The problem here is that the destination is a variable with a kernel-space
address, which would then fail the checks in import_iovec
in the attempt to
copy the struct iovec
data over from user-space into kernel-space. Looking at
how process_vm_rw
is actually implemented, one can see that the local vectors
are turned into a struct iov_iter
, so I though that all that was needed was to
create one from a struct kvec
instead. My next attempt has then been
ssize_t process_vm_read(pid_t pid, void * dst, ssize_t size, void * user_ptr) {
struct kvec lvec;
struct iovec rvec;
struct iov_iter;
if (unlikely(size == 0))
return 0;
lvec = (struct kvec) {
.iov_base = dst,
.iov_len = size,
};
rvec = (struct iovec) {
.iov_base = user_ptr,
.iov_len = size,
};
iov_iter_kvec(&iter, READ, &lvec, 1, size);
return process_vm_rw_core(pid, &iter, &rvec, 1, 0, 0);
}
Progress! The return value of the BPF helper is now 4
as expected, but for
some reason the value read into int secret
was always 0. 💥
While in the middle of my experiments, I sent a new message to the
BPF mailing list on Wednesday, asking for feedback on my approach. I just wanted
to see if, generally, I was on the right track and what I was doing made any
sense. Clearly, my initial use of the details of process_vm_readv
did not. On
Thurday evening a get the reply of Kenny from Meta, who showed me their
patch with a similar change. They used access_process_vm
from mm/memory.c
instead, with the added bonus of requring a reference to a process descriptor
struct task_struct
instead of a pid
. This has the benefit, as Kenny
explained, to remove the ambiguity around pid
which comes from the use of
namespaces. However, for my particular use case, I really need a pid
(the
namespace information might also be given at some point). Looking back at the
notes that I have taken throughout the previous three days, I actually realised
that I had come across access_process_vm
while poking around to find what else
was there.
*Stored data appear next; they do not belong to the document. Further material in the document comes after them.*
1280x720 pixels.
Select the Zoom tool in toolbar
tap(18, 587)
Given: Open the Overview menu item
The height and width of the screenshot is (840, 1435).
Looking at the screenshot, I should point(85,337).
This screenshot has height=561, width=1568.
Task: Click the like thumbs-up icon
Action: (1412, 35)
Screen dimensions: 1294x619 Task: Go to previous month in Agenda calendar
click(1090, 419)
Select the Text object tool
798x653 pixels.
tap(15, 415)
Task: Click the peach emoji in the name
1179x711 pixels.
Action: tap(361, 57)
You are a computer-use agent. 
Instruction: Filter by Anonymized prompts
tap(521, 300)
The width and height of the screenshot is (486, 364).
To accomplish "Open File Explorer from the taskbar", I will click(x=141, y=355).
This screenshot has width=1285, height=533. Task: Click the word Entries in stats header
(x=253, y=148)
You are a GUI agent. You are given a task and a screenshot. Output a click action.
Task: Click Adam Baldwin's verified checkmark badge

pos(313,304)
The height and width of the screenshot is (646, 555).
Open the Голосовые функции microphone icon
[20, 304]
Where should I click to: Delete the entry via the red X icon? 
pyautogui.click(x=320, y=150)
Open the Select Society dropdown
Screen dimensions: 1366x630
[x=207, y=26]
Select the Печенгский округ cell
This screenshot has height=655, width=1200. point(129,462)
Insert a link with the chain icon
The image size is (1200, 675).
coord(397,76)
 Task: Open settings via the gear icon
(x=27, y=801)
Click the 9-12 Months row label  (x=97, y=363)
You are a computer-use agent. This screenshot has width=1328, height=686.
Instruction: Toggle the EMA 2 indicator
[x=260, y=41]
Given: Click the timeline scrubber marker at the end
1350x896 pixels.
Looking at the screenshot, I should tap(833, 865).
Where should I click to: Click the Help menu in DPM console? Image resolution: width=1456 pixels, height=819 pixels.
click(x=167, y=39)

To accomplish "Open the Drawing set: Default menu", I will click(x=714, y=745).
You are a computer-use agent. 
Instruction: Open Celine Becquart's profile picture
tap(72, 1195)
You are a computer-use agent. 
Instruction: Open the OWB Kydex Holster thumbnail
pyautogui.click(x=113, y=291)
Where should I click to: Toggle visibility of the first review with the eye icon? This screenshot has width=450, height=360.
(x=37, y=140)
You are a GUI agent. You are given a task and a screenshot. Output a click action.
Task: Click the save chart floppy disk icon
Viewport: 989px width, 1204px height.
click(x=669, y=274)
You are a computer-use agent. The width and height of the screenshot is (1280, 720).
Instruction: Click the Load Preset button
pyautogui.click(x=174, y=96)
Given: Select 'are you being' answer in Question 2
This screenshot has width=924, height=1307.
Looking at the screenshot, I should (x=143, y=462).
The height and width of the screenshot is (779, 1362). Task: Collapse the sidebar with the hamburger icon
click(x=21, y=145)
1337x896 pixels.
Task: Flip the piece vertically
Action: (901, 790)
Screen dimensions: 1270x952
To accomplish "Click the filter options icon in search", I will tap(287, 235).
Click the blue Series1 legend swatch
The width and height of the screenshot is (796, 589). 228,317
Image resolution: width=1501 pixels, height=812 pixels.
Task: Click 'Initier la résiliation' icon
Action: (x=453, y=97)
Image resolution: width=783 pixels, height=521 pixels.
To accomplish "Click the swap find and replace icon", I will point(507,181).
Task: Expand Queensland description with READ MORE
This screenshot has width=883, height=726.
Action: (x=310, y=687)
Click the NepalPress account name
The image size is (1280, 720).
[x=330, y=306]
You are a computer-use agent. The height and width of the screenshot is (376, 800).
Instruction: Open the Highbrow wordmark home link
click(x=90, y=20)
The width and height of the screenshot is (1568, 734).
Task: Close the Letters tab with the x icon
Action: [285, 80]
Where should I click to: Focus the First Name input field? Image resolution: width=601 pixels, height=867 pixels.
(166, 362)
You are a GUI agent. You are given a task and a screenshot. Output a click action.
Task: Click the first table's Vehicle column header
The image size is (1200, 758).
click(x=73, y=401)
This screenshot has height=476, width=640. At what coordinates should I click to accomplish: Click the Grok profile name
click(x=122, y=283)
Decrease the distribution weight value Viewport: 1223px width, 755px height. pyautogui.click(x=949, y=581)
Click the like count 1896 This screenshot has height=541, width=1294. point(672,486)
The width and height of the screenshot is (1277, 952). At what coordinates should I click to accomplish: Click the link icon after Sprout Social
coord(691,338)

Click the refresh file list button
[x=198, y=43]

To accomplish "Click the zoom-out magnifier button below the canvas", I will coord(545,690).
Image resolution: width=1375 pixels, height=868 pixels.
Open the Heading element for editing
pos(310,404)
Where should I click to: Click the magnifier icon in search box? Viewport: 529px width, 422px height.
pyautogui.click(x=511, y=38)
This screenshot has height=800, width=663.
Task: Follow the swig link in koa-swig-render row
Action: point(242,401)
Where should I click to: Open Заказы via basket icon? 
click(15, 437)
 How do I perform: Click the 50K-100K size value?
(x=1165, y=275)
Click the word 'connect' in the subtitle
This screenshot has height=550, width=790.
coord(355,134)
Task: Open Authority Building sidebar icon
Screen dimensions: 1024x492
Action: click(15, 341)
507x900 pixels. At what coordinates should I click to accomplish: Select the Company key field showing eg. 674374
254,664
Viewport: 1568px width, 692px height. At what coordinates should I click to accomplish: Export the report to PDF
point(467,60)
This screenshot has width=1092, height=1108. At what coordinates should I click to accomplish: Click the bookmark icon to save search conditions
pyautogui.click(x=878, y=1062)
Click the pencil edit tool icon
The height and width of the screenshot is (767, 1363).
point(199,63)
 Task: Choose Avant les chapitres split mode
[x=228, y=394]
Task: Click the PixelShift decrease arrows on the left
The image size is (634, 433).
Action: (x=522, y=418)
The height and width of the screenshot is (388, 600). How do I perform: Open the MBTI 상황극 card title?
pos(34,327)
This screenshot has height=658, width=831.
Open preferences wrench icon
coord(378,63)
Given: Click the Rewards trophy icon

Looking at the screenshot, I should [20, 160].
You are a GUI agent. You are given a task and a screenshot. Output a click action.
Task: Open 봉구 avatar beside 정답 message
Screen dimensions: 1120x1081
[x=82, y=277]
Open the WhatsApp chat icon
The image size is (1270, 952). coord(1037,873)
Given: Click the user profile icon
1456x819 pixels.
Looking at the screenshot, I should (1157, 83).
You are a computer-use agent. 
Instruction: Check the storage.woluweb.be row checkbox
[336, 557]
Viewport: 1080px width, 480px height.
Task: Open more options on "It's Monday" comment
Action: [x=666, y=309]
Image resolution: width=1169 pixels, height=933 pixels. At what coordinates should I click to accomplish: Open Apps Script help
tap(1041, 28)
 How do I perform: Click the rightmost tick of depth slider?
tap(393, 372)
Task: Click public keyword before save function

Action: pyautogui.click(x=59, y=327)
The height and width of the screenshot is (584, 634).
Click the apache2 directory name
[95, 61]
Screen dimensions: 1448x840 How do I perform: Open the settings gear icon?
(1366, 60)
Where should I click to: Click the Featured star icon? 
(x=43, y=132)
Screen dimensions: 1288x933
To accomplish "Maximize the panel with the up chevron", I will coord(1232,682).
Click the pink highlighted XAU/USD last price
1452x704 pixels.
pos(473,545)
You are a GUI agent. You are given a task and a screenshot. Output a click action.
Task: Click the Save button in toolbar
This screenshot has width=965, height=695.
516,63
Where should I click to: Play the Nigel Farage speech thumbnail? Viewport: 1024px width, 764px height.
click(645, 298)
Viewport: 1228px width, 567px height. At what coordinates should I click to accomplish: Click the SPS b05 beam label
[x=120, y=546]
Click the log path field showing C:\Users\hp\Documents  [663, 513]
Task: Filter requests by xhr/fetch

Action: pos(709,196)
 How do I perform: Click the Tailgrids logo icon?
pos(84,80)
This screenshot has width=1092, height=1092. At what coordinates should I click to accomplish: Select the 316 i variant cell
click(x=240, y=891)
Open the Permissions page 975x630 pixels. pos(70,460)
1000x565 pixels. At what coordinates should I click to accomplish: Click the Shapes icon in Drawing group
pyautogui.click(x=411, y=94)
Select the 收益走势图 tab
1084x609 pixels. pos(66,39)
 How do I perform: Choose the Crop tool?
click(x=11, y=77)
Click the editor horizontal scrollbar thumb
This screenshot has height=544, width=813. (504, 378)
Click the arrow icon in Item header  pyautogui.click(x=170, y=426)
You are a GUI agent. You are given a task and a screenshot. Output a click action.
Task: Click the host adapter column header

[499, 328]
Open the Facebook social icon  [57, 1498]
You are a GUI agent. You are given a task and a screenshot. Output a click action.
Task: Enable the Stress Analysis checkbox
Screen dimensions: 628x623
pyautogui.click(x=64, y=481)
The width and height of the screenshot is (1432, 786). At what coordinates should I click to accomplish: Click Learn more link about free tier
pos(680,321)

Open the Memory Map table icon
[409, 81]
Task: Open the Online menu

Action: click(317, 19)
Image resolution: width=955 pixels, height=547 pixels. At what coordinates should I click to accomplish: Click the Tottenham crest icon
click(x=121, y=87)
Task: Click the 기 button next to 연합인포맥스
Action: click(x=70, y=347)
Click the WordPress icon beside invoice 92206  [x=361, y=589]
What threw me off was a misinterpretation of the comment that
preceded its definition
/*
* Access another process' address space.
* Source/target buffer must be kernel space,
* Do not walk the page table directly, use get_user_pages
*/
Being a total Linux kernel newbie, I interpreted this as meaning that both
target and source should have been kernel-space addresses, which of course was
not my case. However, that comment refers to the buf
argument, which makes a
lot of sense when you think of it, for the kernel-to-kernel interpretation does
not really fit with the name of the function. So I ditched my previous attempts
inside mm/process_vm_access.c
and refactored my new BPF helper into
BPF_CALL_4(bpf_copy_from_user_remote, void *, dst, u32, size,
const void __user *, user_ptr, pid_t, pid)
{
struct task_struct * task;
if (unlikely(size == 0))
return 0;
task = find_get_task_by_vpid(pid);
if (!task)
return -ESRCH;
return access_process_vm(task, (unsigned long) user_ptr, dst, size, 0);
}
and success! The simple BPF program that we saw earlier is now able to correctly read the secret from the target process! 🎉
For the full BPF program sources, head over to my bpf repository.
Use cases beyond Austin
Is this helper useful only for Austin? Not at all. Whilst there clearly is a use case for Austin in the way that I described at the beginning of this post, the new BPF helper opens up for many interesting observability applications. At the end of the day, what this does is to allow BPF programs to read the VM of any process on the system. Debugging of production systems should then be an idea popping in your mind right now, and indeed this is the use case of Kenny and the reason why they are proposing a similar BPF helper.
Think of a Python application, for example, running with CPython and native extensions. Getting any sort of meaningful observability into them is generally hard. This new helper might be able to, say, get the arguments of a (native) function, interpret them as Python object, and return a meaningful representation. The possibilities are virtually endless.